There is no way to tell from up close in a confined space. I have recently tried 2 fiddles from the same luthier one 22 year old (mine) and one brand new. Different strings (mine had Dadario zyex, the other one regular visions). They sounded completely different when I played them. 5 meters away, they were exactly the same, except mine had slightly more fat on it because of the strings.
The easiest way of testing projection is outside, away from any walls and ceilings.
Have a good friend play all the fiddles to you (same piece) and you just stand 10, 20, 30, 50 feet away. You will spot a "pojector" quickly.
Elise - So how do you describe the harmonics/overtones character? Interested to hear more about other people's experiences.
I suppose we need to define 'harmonics' vs 'overtones'. To me harmonics notes that are frequency multiples of the base note; overtones are all notes emitted when the base not is played.
Thus, as for 'all cats have legs, but not all legs are on cats'; all harmonics are overtones but not all overtones are harmonics (some being decidedly out of tune).
As I now think of it: violins that emit only harmonic overtones are focused but the spectrum of harmonics (and their relative amplitudes) determines the quality of the sound; whether dark or bright.

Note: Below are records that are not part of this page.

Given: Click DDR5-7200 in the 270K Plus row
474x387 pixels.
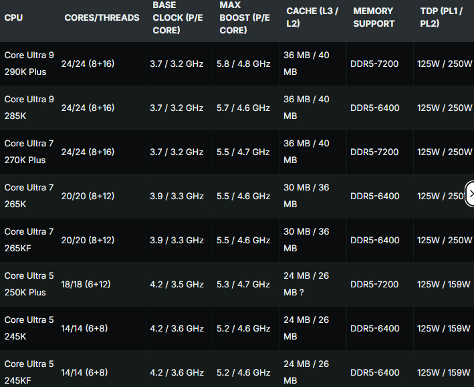Looking at the screenshot, I should coord(374,152).
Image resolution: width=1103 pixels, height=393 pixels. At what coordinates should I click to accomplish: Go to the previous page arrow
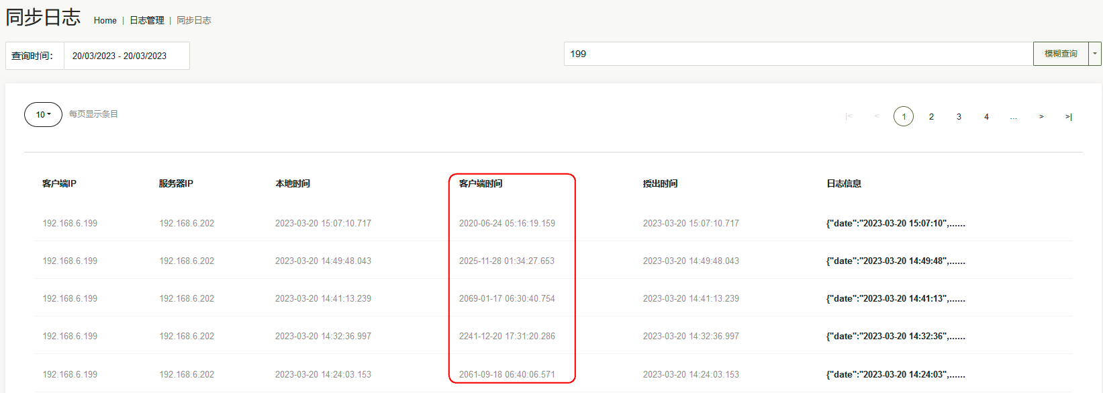coord(876,117)
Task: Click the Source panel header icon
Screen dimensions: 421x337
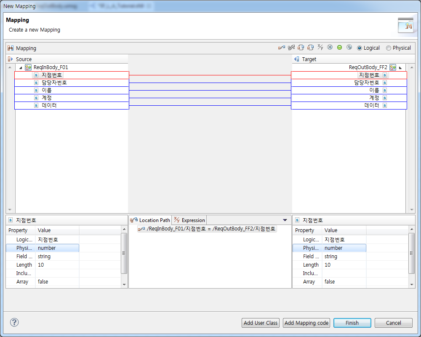Action: (x=10, y=59)
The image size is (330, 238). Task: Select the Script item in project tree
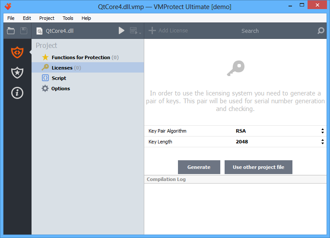59,78
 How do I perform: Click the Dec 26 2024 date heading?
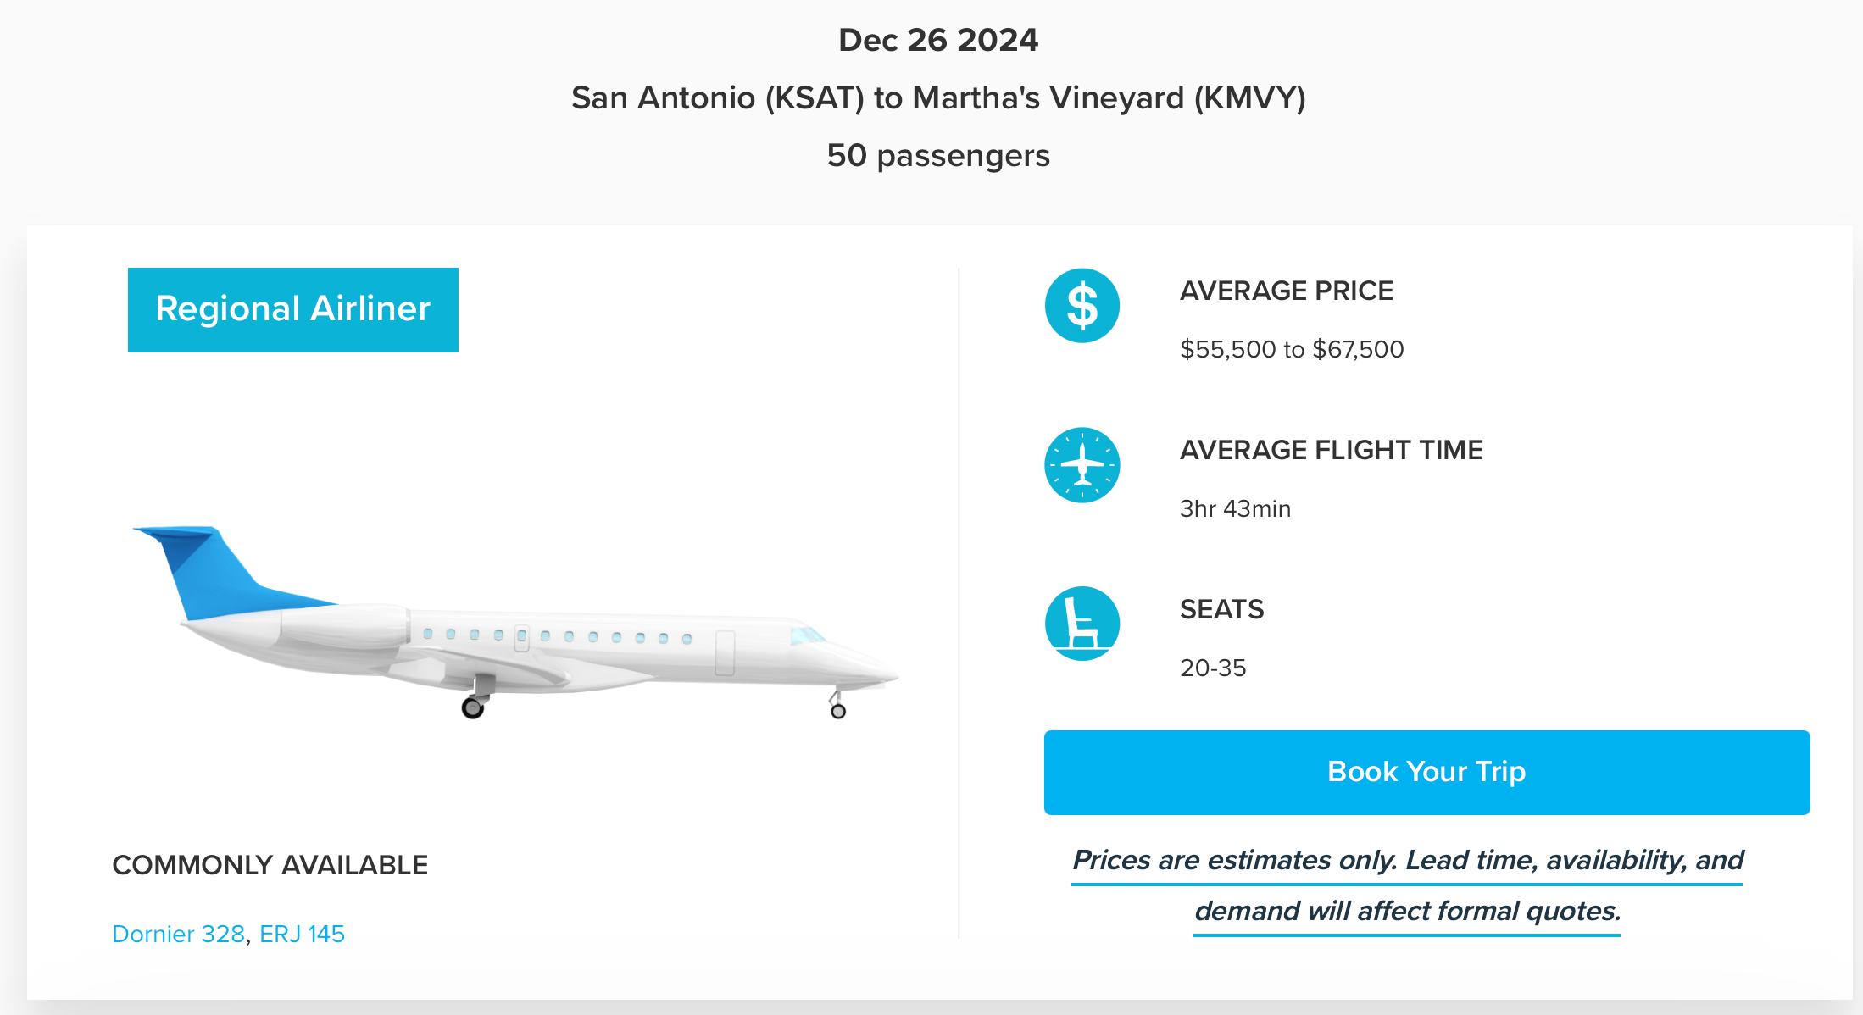pyautogui.click(x=938, y=40)
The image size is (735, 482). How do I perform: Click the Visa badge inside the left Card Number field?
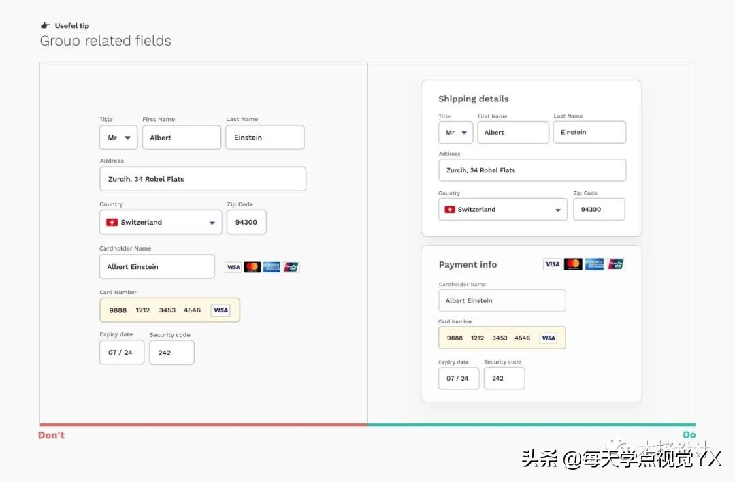click(220, 310)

The question in my mind now is: would a violin with perfect harmonics - that is every note an exact multiple of the base note - sound boring? After all, wouldn't that be like an electronic keyboard?
My experience has been that richness and beauty of tone go together with projection. If a violin sounds loud (in the sense of a loud necktie) and irritating under the ear I don't want it. By richness of tone I mean the difference between a xylophone note and an excellent singer's note, the latter being more rich in overtones. I have had the experience of hearing a great violin sounding surprisingly quiet up close, but very much audible at a distance and projecting over the accompaniment. Once, in a string quartet rehearsal on the stage of an auditorium, the three of us said to the violinist who was playing a Strad: "Play out more! we are covering you." I went to the back of the hall and heard that the opposite was the case. - The "quiet" Strad was obliterating the others!
The topic as Elise has briefly stated is "screening violins in the shop to find the ones that are most likely to project in the hall".
Perhaps we can learn something from the excellent article appearing in "Strings" November, 2013, with Nicola Benedetti's remarks comparing two violins, both of which project well. You can view the entire article on Internet as well as listen to excellent recordings. Her comments are - "this violin brings a level of diversity, depth, color and volume that is rare to find"; "it has a consistent roundness to the tone";
"I would say warmth is above all the characteristic of the feeling I have playing this instrument"; "The strengths are the medium
volume, clarity and color"; "I could make a slightly louder sound on the previous Stradivari. But that sort of loudness is not really necesary. Clarity is more important".
Of course very few have access to Stadivari's violins. However, I don't see why the above comments couldn't apply to modern or old violins in an affordable price range. Charles
That is interesting. I found the article online:
but it lacks any sound clips. Maybe they are only in the paid original?
Lots of sound clips available. Google Nicola Benedetti you tube. These include both Strads. Charles
Lots of sound clips available. Google Nicola Benedetti you tube. These include both Strads. Charles
Just to agree with Oliver, I have the privilege and pleasure to play on to fine instruments. One from the Turin school and the other from Cremona, both of the highest level. The sound soft and kind of sweet under the ear, range of dynamics is tremendous at one point I thought they might not project enough, well when I play with an ensemble their sound seems to float above the others. I also find that when I try to press to much it actually hurts the sound.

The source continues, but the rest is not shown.